** Dataset records **
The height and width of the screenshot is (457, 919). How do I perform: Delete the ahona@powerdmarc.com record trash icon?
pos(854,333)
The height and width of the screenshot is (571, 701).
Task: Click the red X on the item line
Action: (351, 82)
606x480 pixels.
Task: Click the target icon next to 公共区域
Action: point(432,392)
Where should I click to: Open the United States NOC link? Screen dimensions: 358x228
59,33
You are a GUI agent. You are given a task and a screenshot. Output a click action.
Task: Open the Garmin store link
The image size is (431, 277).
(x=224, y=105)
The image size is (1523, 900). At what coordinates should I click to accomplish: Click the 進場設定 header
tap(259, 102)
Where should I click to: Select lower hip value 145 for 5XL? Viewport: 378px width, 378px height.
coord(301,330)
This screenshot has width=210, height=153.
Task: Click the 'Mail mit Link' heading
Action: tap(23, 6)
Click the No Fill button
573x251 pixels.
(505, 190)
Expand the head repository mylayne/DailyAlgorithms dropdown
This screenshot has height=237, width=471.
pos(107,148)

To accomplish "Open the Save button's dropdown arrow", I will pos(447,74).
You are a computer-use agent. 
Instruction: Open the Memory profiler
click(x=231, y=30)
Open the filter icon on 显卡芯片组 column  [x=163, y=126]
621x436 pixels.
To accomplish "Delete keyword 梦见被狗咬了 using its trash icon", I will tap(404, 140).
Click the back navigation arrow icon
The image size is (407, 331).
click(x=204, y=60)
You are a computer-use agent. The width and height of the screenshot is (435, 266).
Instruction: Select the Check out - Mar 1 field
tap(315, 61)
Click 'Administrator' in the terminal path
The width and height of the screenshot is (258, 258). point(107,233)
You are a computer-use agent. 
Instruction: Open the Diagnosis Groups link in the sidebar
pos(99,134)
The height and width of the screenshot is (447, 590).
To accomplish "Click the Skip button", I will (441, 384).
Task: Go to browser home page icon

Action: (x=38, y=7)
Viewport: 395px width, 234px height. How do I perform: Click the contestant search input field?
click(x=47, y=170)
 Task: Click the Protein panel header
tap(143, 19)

** Aim of the task **
Print the records above exactly. Omit nothing.

** Written answer **
The height and width of the screenshot is (457, 919). How do I perform: Delete the ahona@powerdmarc.com record trash icon?
pos(854,333)
The height and width of the screenshot is (571, 701).
Task: Click the red X on the item line
Action: (351, 82)
606x480 pixels.
Task: Click the target icon next to 公共区域
Action: point(432,392)
Where should I click to: Open the United States NOC link? Screen dimensions: 358x228
59,33
You are a GUI agent. You are given a task and a screenshot. Output a click action.
Task: Open the Garmin store link
The image size is (431, 277).
(x=224, y=105)
The image size is (1523, 900). At what coordinates should I click to accomplish: Click the 進場設定 header
tap(259, 102)
Where should I click to: Select lower hip value 145 for 5XL? Viewport: 378px width, 378px height.
coord(301,330)
This screenshot has width=210, height=153.
Task: Click the 'Mail mit Link' heading
Action: tap(23, 6)
Click the No Fill button
573x251 pixels.
(505, 190)
Expand the head repository mylayne/DailyAlgorithms dropdown
This screenshot has height=237, width=471.
pos(107,148)

To accomplish "Open the Save button's dropdown arrow", I will pos(447,74).
You are a computer-use agent. 
Instruction: Open the Memory profiler
click(x=231, y=30)
Open the filter icon on 显卡芯片组 column  [x=163, y=126]
621x436 pixels.
To accomplish "Delete keyword 梦见被狗咬了 using its trash icon", I will tap(404, 140).
Click the back navigation arrow icon
The image size is (407, 331).
click(x=204, y=60)
You are a computer-use agent. The width and height of the screenshot is (435, 266).
Instruction: Select the Check out - Mar 1 field
tap(315, 61)
Click 'Administrator' in the terminal path
The width and height of the screenshot is (258, 258). point(107,233)
You are a computer-use agent. 
Instruction: Open the Diagnosis Groups link in the sidebar
pos(99,134)
The height and width of the screenshot is (447, 590).
To accomplish "Click the Skip button", I will (441, 384).
Task: Go to browser home page icon

Action: (x=38, y=7)
Viewport: 395px width, 234px height. How do I perform: Click the contestant search input field?
click(x=47, y=170)
 Task: Click the Protein panel header
tap(143, 19)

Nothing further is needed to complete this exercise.